-- START --
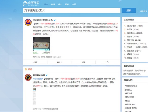Open the Hebei highway police avatar

28,22
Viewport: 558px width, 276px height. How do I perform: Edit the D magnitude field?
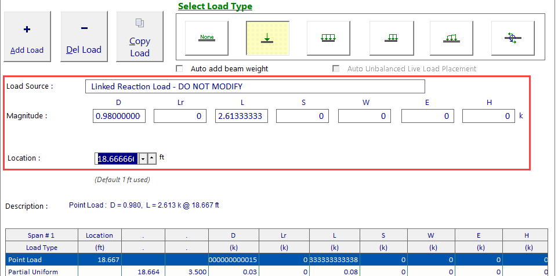coord(119,116)
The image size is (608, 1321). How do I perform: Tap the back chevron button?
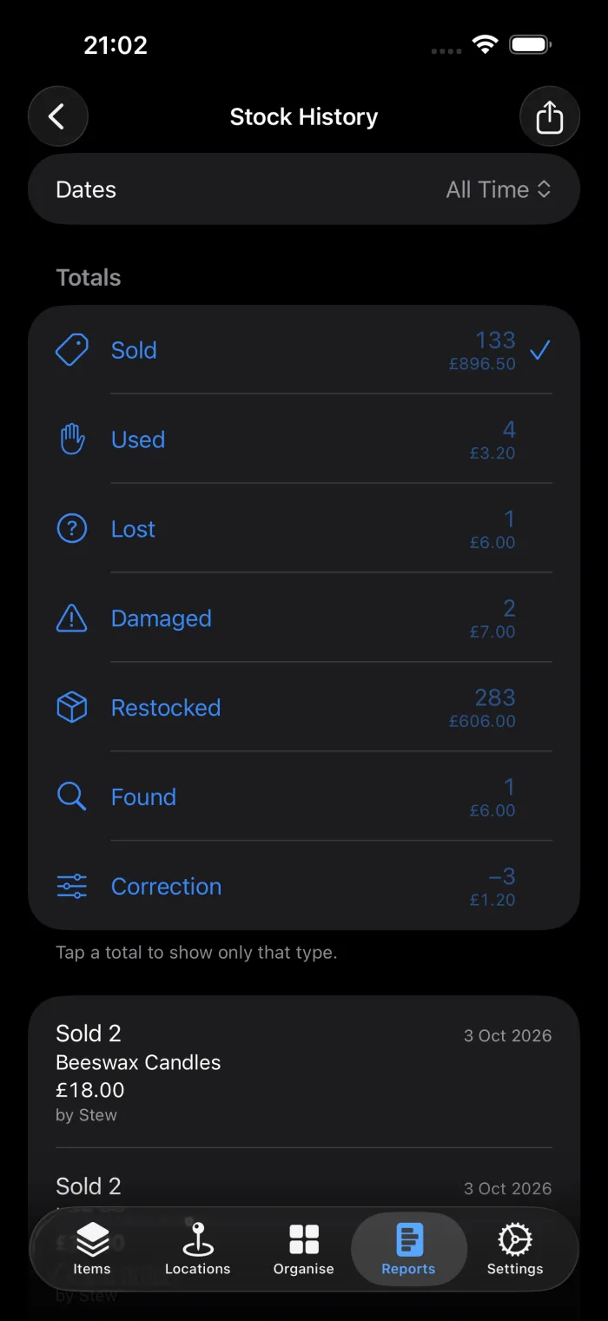pos(58,116)
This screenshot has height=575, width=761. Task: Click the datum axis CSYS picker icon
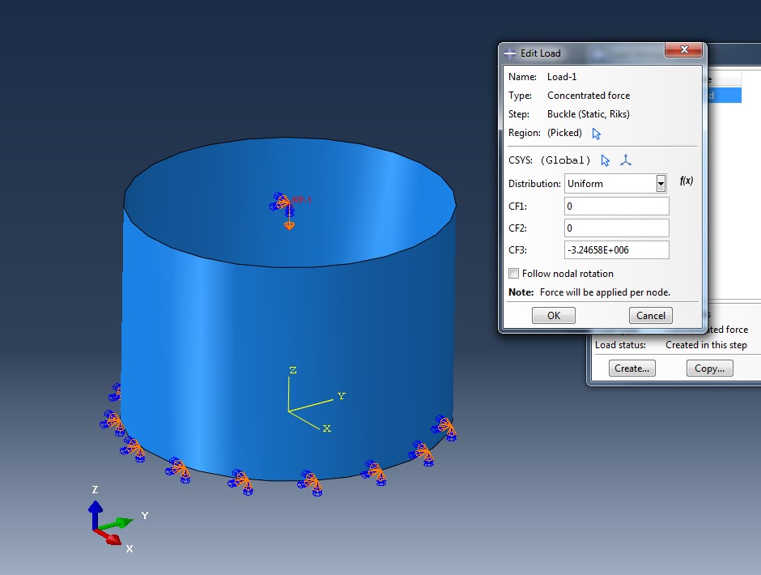click(625, 160)
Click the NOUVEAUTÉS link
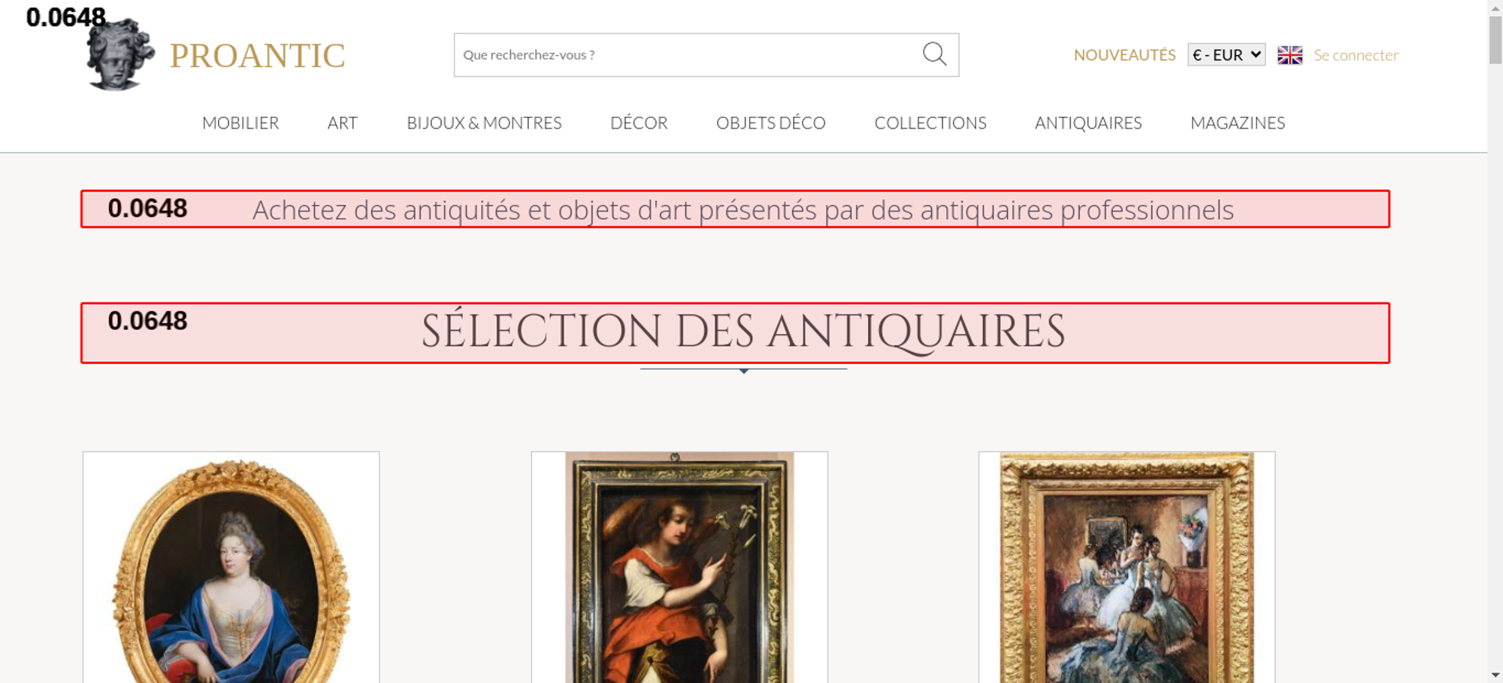This screenshot has height=683, width=1503. coord(1124,55)
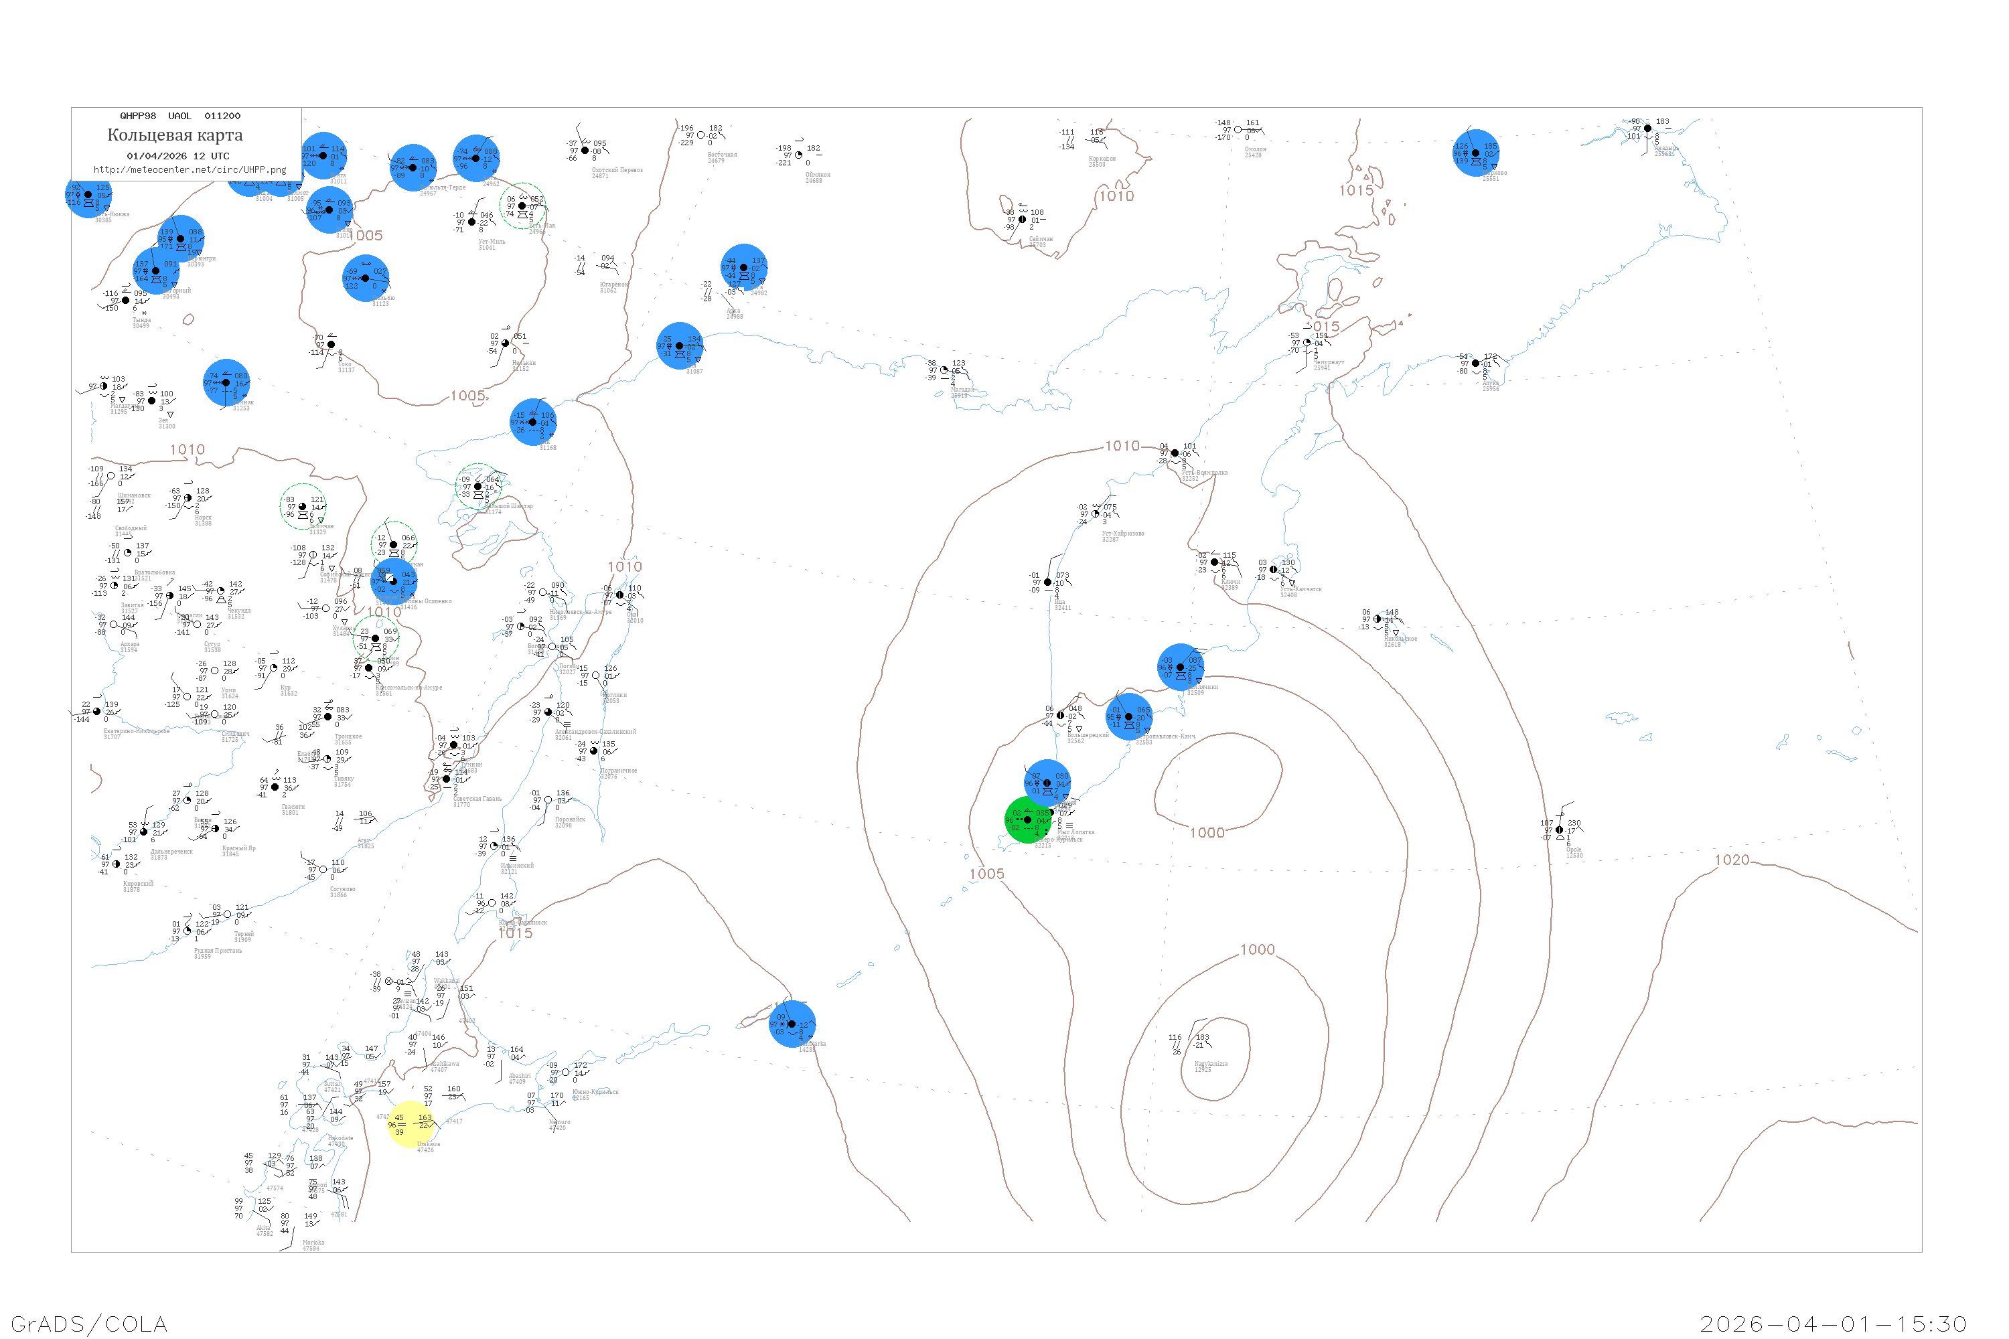
Task: Click the yellow Urakawa station marker
Action: coord(412,1125)
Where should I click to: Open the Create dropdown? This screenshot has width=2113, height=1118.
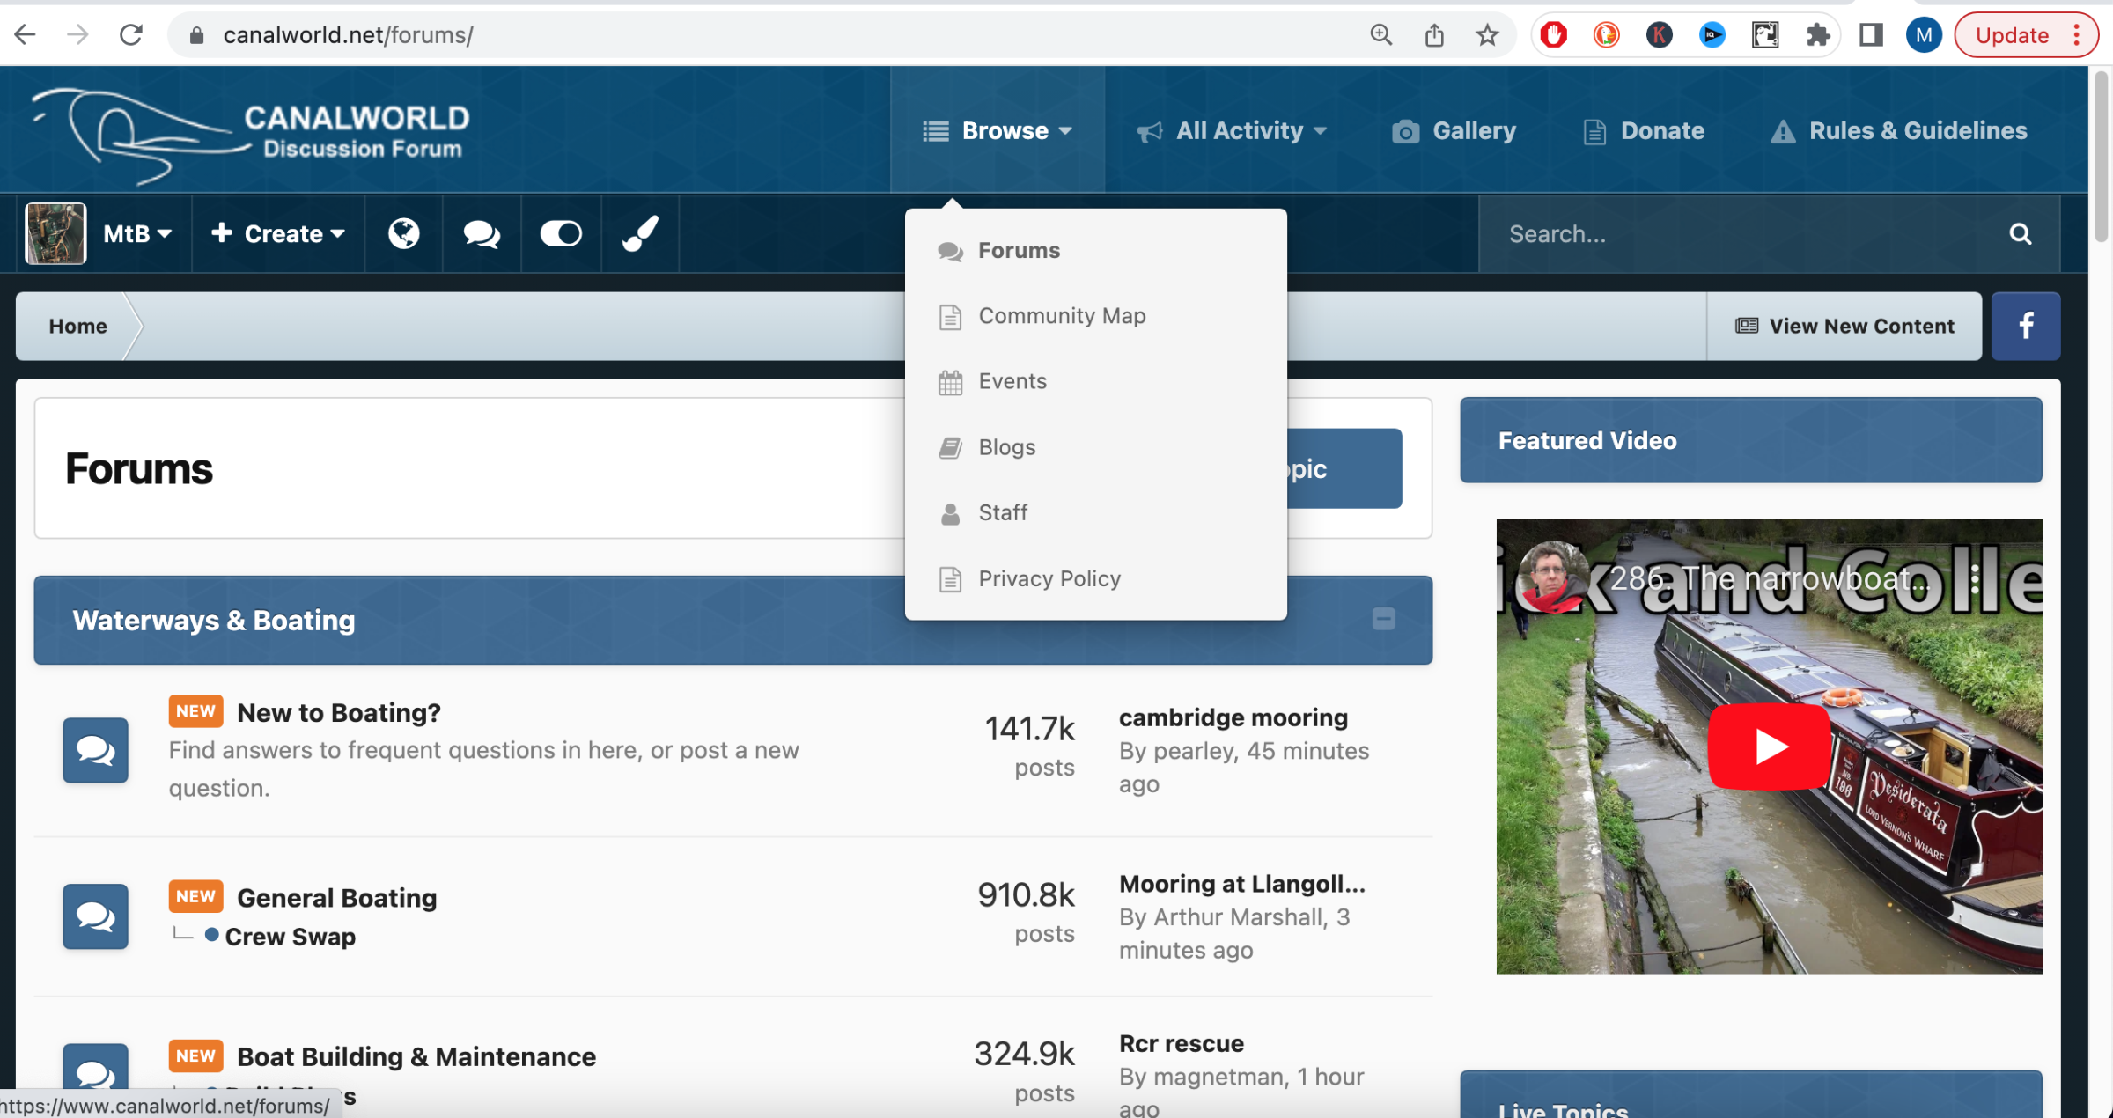point(278,234)
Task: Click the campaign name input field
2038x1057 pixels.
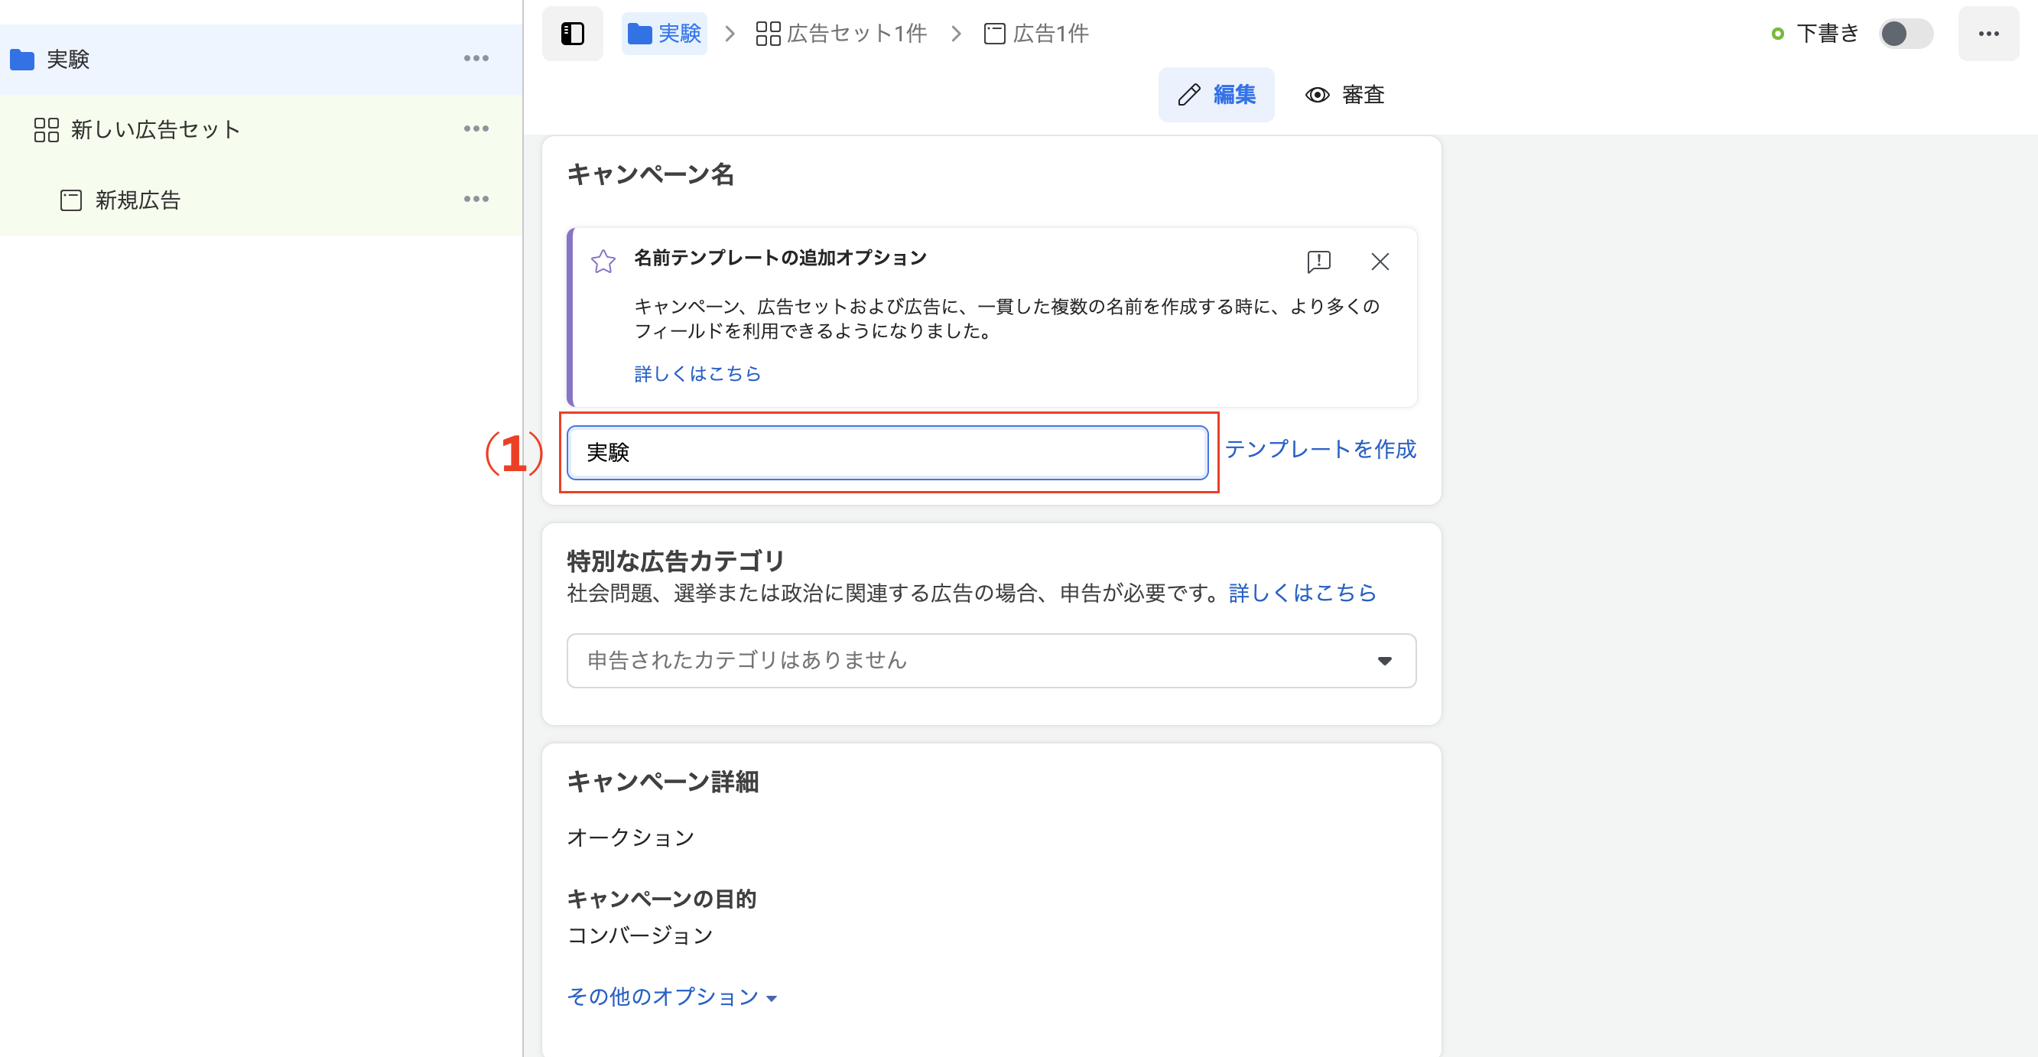Action: click(887, 453)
-- END --
Arrange the portion of the items that opens with the line containing "The image size" and runs through the end of the items as a Markdown table with the columns "Number" and "Line Text", one row per line, omitting blank lines and the pictures.

| Number | Line Text |
|---|---|
| 1 | The image size is (608, 1321). How do I perform: Tap the back chevron button? |
| 2 | pos(58,116) |
| 3 | This screenshot has height=575, width=761. Task: Click the datum axis CSYS picker icon |
| 4 | click(625, 160) |
| 5 | Click the NOUVEAUTÉS link |
| 6 | This screenshot has height=683, width=1503. coord(1124,55) |
| 7 | Task: Click the yellow Urakawa station marker |
| 8 | Action: coord(412,1125) |
| 9 | Where should I click to: Open the Create dropdown? This screenshot has width=2113, height=1118. |
| 10 | point(278,234) |
| 11 | Task: Click the campaign name input field |
| 12 | 2038x1057 pixels. |
| 13 | Action: click(887, 453) |